I know the feeling.. went through the same thing with my 8 year old I was inexperienced and really had no one to give me advice.. I coslept with her till she was almost 4! Yes the older they get the louder they scream lol but trust me if ur consistent it will happen.. reassure her everytime u go in the room.. pat her on the back and she will eventually see that u r not giving in but u r still there for her and she will fall asleep.. another thing u could try is a bedtime bear that she can only cuddle with when its bedtime that way when she sees the bear she knows its about that time and she will get so used to it that she will even start getting sleepy as soon as u give her the bear.. hope it works out for u.. if u do sleep train remember stick with it.. no matter how hard she cries because if u go and pick her up the next time u try she will cry even harder and for longer only because she knows u gave in once already... Goodluck! It will take several days and even as long as a week but don't give up... u will be so much happier and so will she once she's getting the correct amount of sleep at night.

I went through LPN school with a 2 year old, so I feel your pain. As a few others have said, I coslept with my son and often studied while he sat next to me watching cartoons. I also took him to the park while I studied. He had a hard time with it sometimes, like one instance when I took him outside to play and I sat down with my med-surge book to study. Poor little guy wanted attention so he tried to take away my med-surge book, only he couldn't really lift it. He tried so hard to carry it away but just ended up dragging it. I have the cutest picture of him struggling with it. Of course I ended up quitting studying for the day to play with him. You just have to find a way to balance everything, as impossible as that may sound. I actually got most of my studying done in the early morning. That seemed to be when my little guy would sleep the deepest and longest. So I'd crash with him in the early evening, then set my alarm to go off at like 3 or 4. I'd get a couple good hours in before it was time to get ready for class. It took a lot of discipline not to hit the snooze button though! When he got to be 3 I finally trained him to sleep the night in his own room, took a long time but like someone else said the trick is routine. I'd give him his bath, then we'd read a few stories, then I'd sing a song or two. I'd kiss him and tell him sweet dreams, and then leave. I'd hear him in there talking to himself or sometimes playing, but eventually he'd fall asleep on his own.

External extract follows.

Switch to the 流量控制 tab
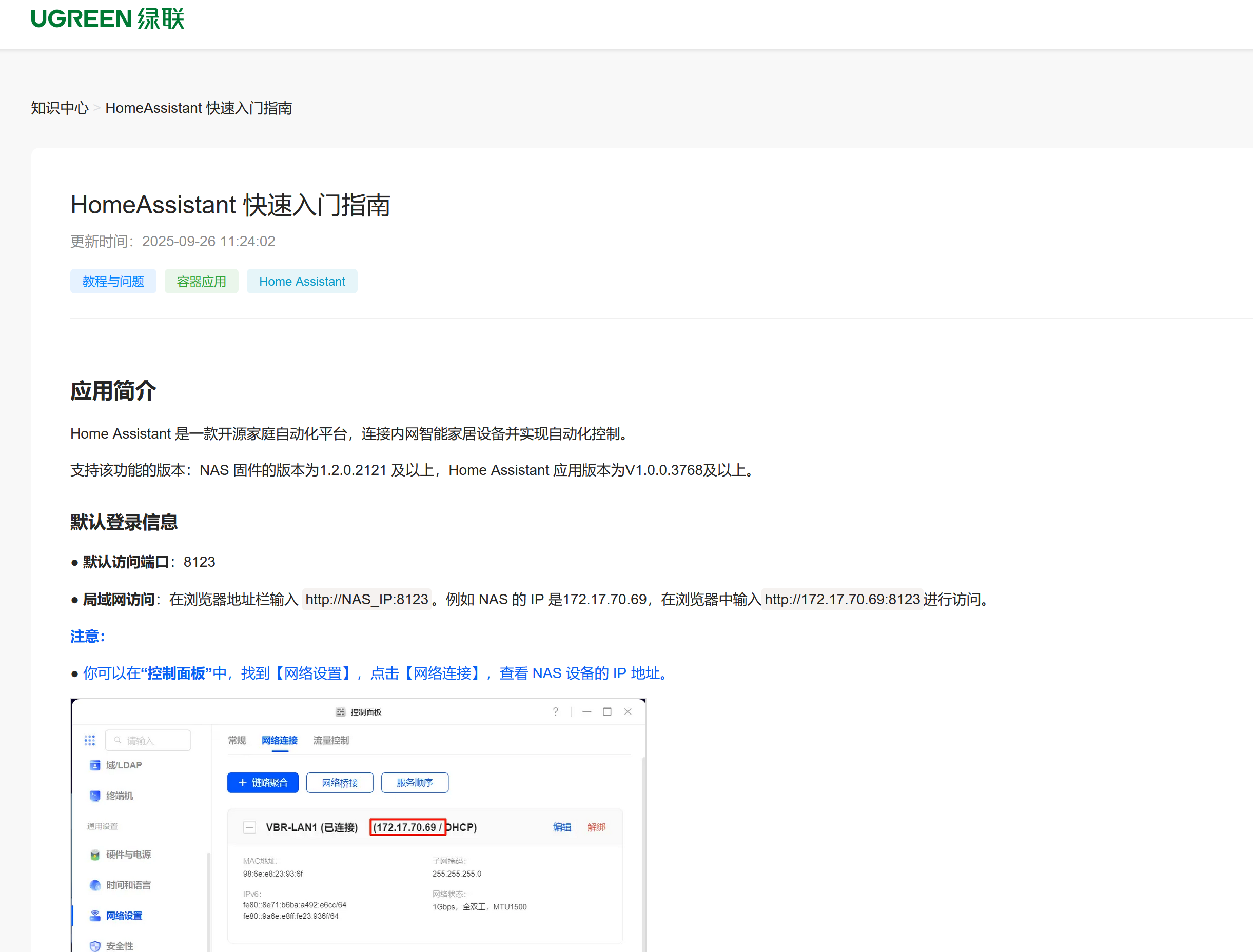The height and width of the screenshot is (952, 1253). (331, 740)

Getting ready to start RN school, but now that he's older it's a lot easier! He entertains himself pretty well, he's a really imaginative little guy. Hang in there OP, it won't be easy, but it's so worth it in the end when you are a nurse and you know you can always provide for your little one. Best of luck to everyone!!

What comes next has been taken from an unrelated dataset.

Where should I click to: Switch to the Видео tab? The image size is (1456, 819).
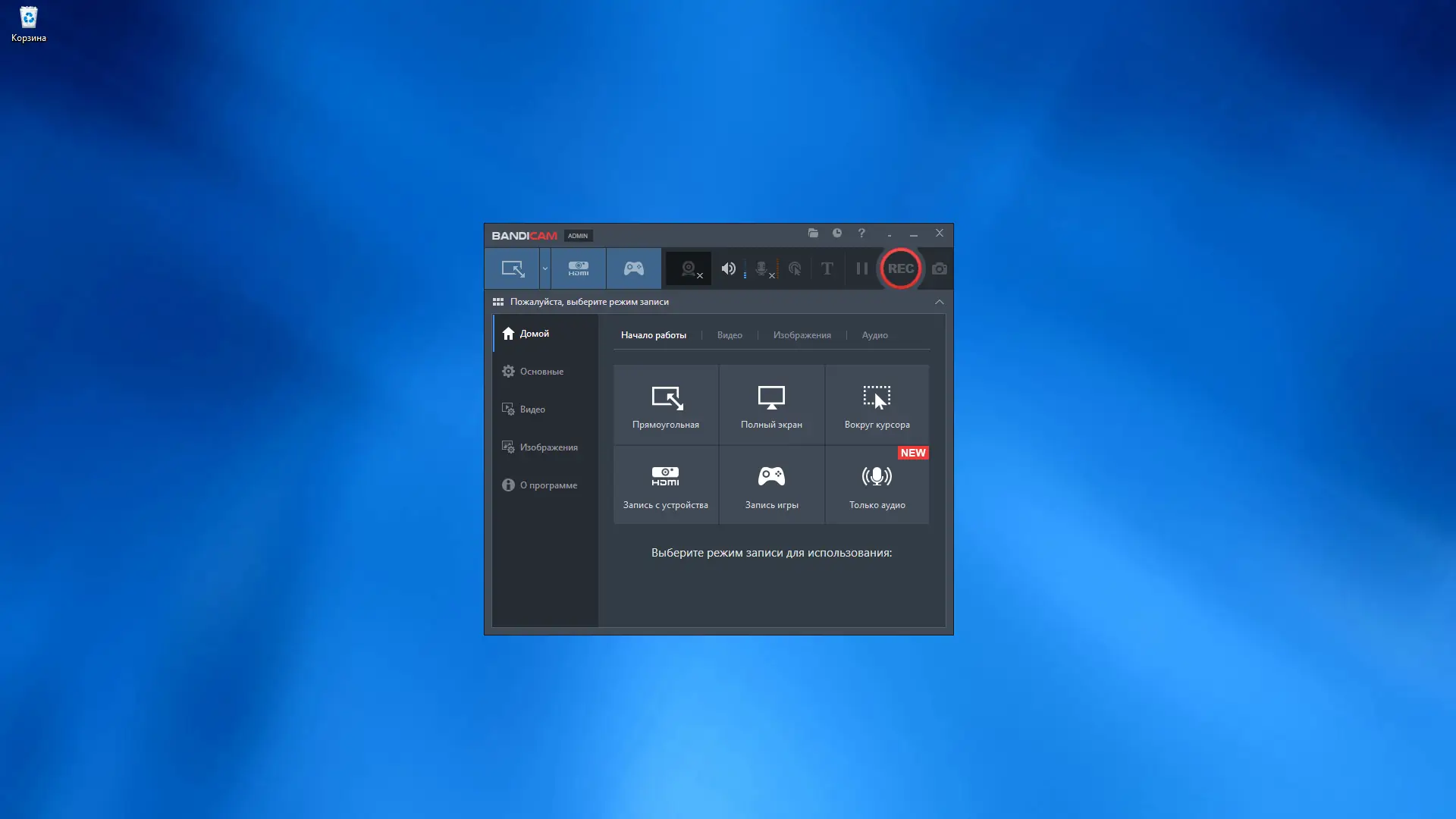730,335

When I was in nursing school I purposely scheduled classes with a 1-2 hour break. That was the majority of my study time. Also, if I had a 10am class I would get to school at 7am and study in the lounge. Also, I am a visual learner... I cannot learn by lecture. So, what worked for me was to study during lecture. I would read the chapter that was being lectured on as the teacher was lecturing. I had the ability to also hear what was being said, so I didn't look ill prepared when called upon in class. I also didn't make it grossly obvious that I wasn't paying attention, but I was a consistent A student so I think the professors got it. Finally, I got side job as a tutor. It reinforced what I needed to know and in downtime I was able to study myself. I almost never studied at home. Sometimes it had to happen, but I would say about 5% of my studying came from the home environment. Papers, on the other hand, were usually done at home on the comfort of my own computer, chipping away 15 minutes at a time.

That being said, I also co-slept, but was never able to study in bed. I always fell asleep.